Der Arbeitgeber teilte dem Arbeitnehmer mit, aus den Protokollen sei eindeutig private Kommunikation zu ersehen, die entsprechenden Protokolle wurden dem Arbeitnehmer vorgelegt.

Aus den Protokollen ergab sich unter anderem, dass der Arbeitnehmer z.B. mit seinem Bruder und seiner Verlobten unter anderem über sein Gesundheits- und Geschlechtsleben kommuniziert hatte.

Aufgrund der privaten Nutzung des Email-Accounts erhielt der Mitarbeiter eine Kündigung.

Der Mitarbeiter wehrte sich am Ende vergeblich gegen die Kündigung mit der Begründung, der Arbeitgeber würde durch eine Überwachung des Email-Accounts gegen das Recht auf Achtung des Privat- und Familienlebens nach Artikel 8 der europäischen Menschenrechtskonvention verstoßen.

Der europäische Gerichtshof für Menschenrechte entschied allerdings, dass es für den Arbeitgeber nicht unbillig ist, die Arbeitsleistung des Arbeitnehmers während der Arbeitszeit überprüfen zu wollen.

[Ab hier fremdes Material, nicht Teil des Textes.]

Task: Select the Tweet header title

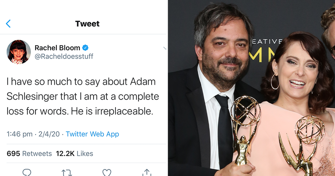Action: (87, 24)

Es wurde hervorgehoben, dass das Interesse des Arbeitgebers, der eine geschäftliche Emailadresse für einen Mitarbeiter einrichtet, dass der Mitarbeiter über diese Emailadresse auch nur geschäftliche Kommunikation betreibt, dem Interesse des Mitarbeiters an einer ungestörten Privatnutzung eines entsprechenden Emailanschlusses bei weitem überwiegt.

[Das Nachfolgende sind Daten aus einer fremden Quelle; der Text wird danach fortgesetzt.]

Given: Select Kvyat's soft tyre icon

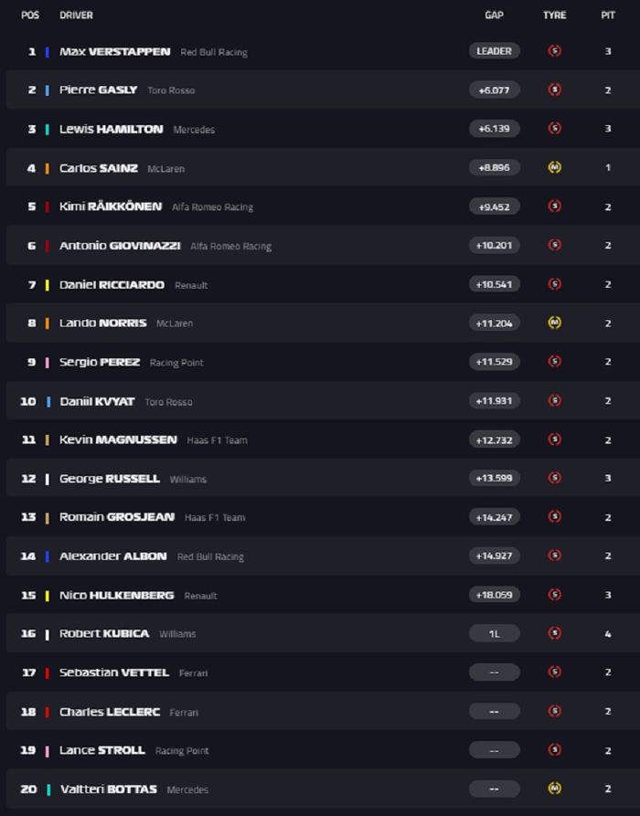Looking at the screenshot, I should click(553, 401).
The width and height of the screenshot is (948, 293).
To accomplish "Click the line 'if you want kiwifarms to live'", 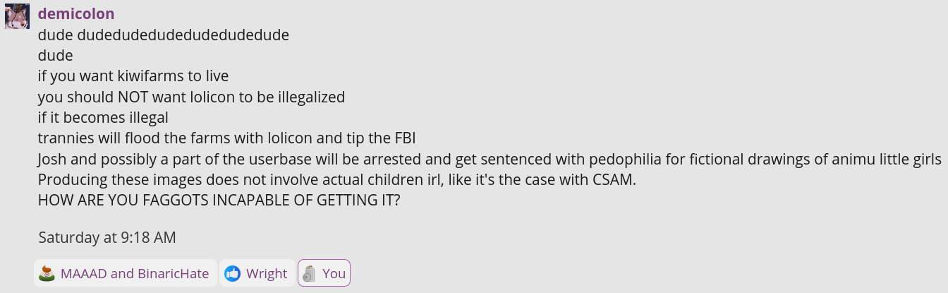I will (133, 76).
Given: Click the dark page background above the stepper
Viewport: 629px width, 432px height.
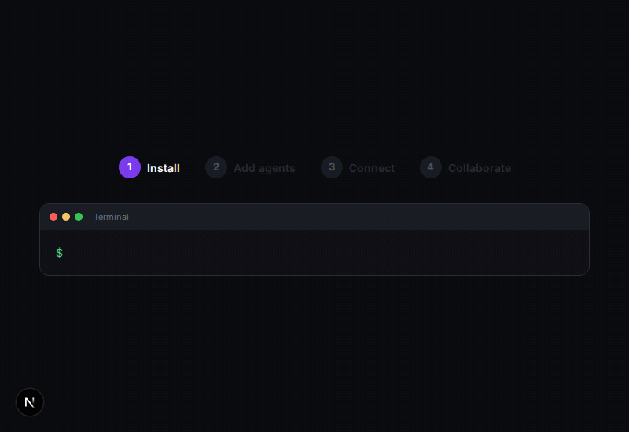Looking at the screenshot, I should pyautogui.click(x=315, y=79).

Er wies insofern die Beschwerde des Beschwerdeführers zurück.

Dies dürfte insbesondere auch bei der deutschen Rechtsprechung in Zukunft Berücksichtigung finden, nämlich immer dann, wenn es um die Nutzung des geschäftlich zur Verfügung gestellten Internetanschlusses, ggf. des geschäftlich zu nutzenden Email-Accounts geht. Stellt der Arbeitgeber hier bei z.B. einer stichpunktartigen Überprüfung fest, dass Privatmails auf dem Email-Account auflaufen, so kann dies schwerwiegende arbeitsrechtliche Maßnahmen nach sich ziehen.

Sollten Sie Mitarbeiter haben, die entsprechende Problemfälle darstellen oder sollten Sie von Ihrem Arbeitgeber z.B. unberechtigt bei der Nutzung des Internetanschlusses oder des Email-Accounts überwacht werden, so dürfen Sie sich gerne zur weiteren Beratung und Vertretung an einen unserer Fachanwälte für Arbeitsrecht,

Herrn Rechtsanwalt Tasli, Bergstraße 94, 58095 Hagen
Herrn Rechtsanwalt Schütz, Bergstraße 94, 58095 Hagen
Herrn Rechtsanwalt Pinkvoss, Bergstraße 94, 58095 Hagen
Herrn Rechtsanwalt Freier, Bergstraße 94, 58095 Hagen,

wenden.

Pinkvoss · Dahlmann & Partner PartG mbB
durch

Hans-Christian Freier
Rechtsanwalt
Fachanwalt für Informationstechnologierecht
Fachanwalt für Arbeitsrecht


Telefon-Nr. 02331 9167-17/ -14 (Sekretariat Rechtsanwalt Freier)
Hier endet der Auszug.